Ochnoflavone, a naturally occurring bioflavonoid is thought to inhibit NF-κB due to its inhibition of lipopolysaccharide-induced NO formation - which may be the basis for its anti-inflammatory effects.[31] Recent research has also suggested flavonoid-rich products such as apple extracts[32] and green tea[33] to downregulate NK-κB signalling, thereby possibly reducing the pro-inflammatory state.


In 1992, examination of WHO epidemiological data showed an intriguing anomaly in Toulouse, France where subjects, in spite of high saturated fat consumption, comparable cholesterol and similar risk factors showed considerably lower incidence of death from coronary heart disease compared with other countries such as the United States and the United Kingdom. This apparent discrepancy, also known as the 'French Paradox',[34] triggered a specific scrutiny for an explanation of this phenomenon. Review of the epidemiological data suggested that alcohol consumption, especially red wine, may have conferred superior protection compared with other beverages. This suggested that the beneficial effects of red wine were, at least in part, due to components other than alcohol.

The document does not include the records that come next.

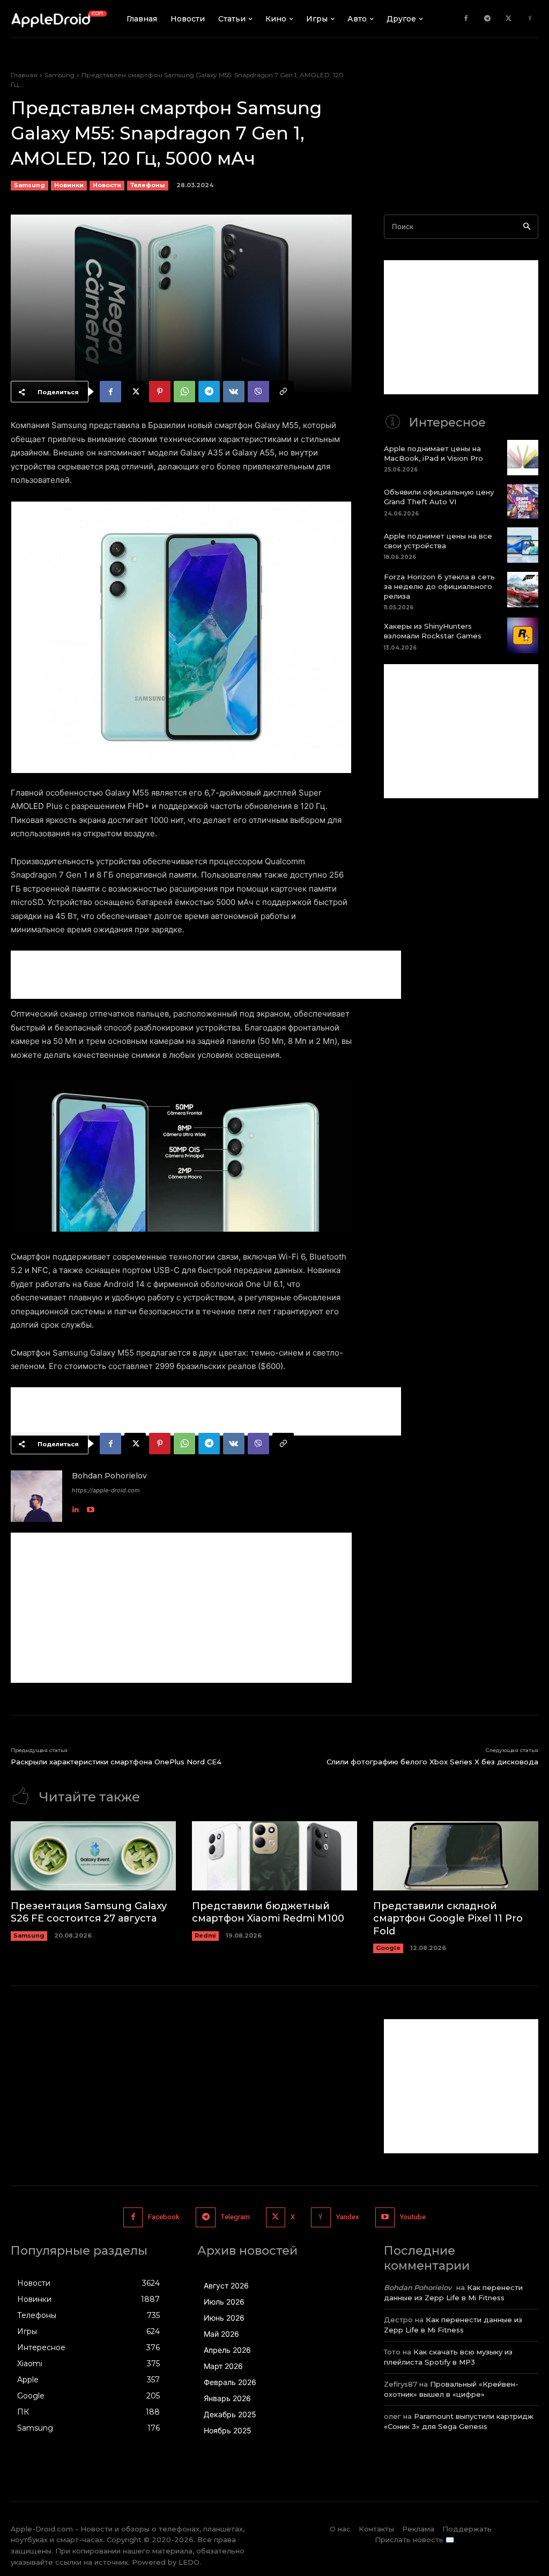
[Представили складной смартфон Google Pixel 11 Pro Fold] (455, 1855)
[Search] (526, 227)
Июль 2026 (224, 2301)
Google (388, 1948)
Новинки (69, 185)
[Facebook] (466, 19)
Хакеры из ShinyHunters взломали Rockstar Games (432, 631)
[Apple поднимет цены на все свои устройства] (522, 545)
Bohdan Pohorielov (109, 1476)
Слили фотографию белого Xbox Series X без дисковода (432, 1761)
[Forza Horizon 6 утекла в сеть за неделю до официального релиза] (522, 589)
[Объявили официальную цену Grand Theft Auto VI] (522, 501)
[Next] (329, 637)
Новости (107, 185)
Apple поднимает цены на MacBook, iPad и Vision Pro (433, 453)
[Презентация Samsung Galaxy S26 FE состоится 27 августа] (93, 1855)
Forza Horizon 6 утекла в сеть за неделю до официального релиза (439, 586)
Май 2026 (221, 2333)
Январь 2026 (227, 2398)
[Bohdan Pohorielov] (36, 1496)
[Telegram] (487, 19)
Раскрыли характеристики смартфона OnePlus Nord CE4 (116, 1761)
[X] (509, 19)
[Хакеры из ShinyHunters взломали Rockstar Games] (522, 635)
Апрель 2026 (227, 2349)
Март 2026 (223, 2366)
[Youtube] (90, 1507)
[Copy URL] (283, 391)
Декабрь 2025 (230, 2414)
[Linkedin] (75, 1507)
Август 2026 (226, 2285)
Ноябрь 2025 (227, 2430)
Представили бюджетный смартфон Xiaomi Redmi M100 (268, 1912)
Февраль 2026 (230, 2382)
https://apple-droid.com (106, 1490)
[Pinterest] (159, 391)
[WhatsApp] (184, 391)
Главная (24, 75)
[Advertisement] (206, 975)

Although the specific mechanism behind the French paradox has not been identified, further studies, both in vivo and in vitro, showed flavonoid components in red wine to have antioxidant properties possibly contributing to cardiovascular benefits.[35-38]

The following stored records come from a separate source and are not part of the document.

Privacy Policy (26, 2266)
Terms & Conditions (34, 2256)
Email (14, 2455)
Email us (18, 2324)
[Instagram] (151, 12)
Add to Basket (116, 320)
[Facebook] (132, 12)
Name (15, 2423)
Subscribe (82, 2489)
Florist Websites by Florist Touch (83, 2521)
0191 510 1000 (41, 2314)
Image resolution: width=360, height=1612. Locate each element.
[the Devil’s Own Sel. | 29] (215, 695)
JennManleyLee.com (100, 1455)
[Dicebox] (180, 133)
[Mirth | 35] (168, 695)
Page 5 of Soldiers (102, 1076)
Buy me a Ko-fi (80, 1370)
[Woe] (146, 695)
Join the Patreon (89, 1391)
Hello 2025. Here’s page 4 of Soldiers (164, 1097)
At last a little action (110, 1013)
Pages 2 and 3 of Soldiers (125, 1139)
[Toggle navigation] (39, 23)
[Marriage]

While some studies suggest that flavonoid intake was not associated with reduced CHD,[39-41] two other prospective trials suggested a lower risk of MIs.[42,43] A total of eight cohort studies found lower CHD mortality with total or specific flavonoid intake[40,44-49] but one large cohort study of 38,445 women found a non- significant inverse association between flavonoid intake and CHD mortality.[41] However, a recent meta-analysis indicate a significant protective association between flavonoid intake and risk of CHD mortality, RR = 0.81 (CI 0.71-0.92).[50] One of the authors of the studies[51] that did not show any association described a high background consumption of milk consumption that might have contributed to the null finding, as milk intake can potentially prevent intestinal absorption of flavonoids.[52] Interestingly, most studies, apart from one[53] showed no association for stroke risks,[46,47] although it is likely that these studies did not have sufficient power to study strokes or indeed their various subtypes.

Chemistry of Flavonoids

Revival of interest in traditional medicine coupled with rapid advances in pharmacognosy has led to a greater understanding of the biochemistry and pharmacology of flavonoids.[54,55] Flavonoids are a subgroup of a class of compounds known as polyphenols and are derivatives of 2-phenyl-1-benzopyran-4-one with varied chemical structures present in fruits, vegetables, nuts and seeds. They are polyphenolic compounds possessing 15 carbon atoms; two benzene rings joined by a linear 3-carbon chain (Figure 1).

Figure 1.


Flavonoid structure.

Over 4000 flavonoids have been identified and they are divided into several groups according to their chemical structure. The six major subgroups are: chalcones, flavonols (quercetin and kaempherol), flavanone (the catechins), flavones (apigenin), anthocyanins and isoflavonoids (genistein).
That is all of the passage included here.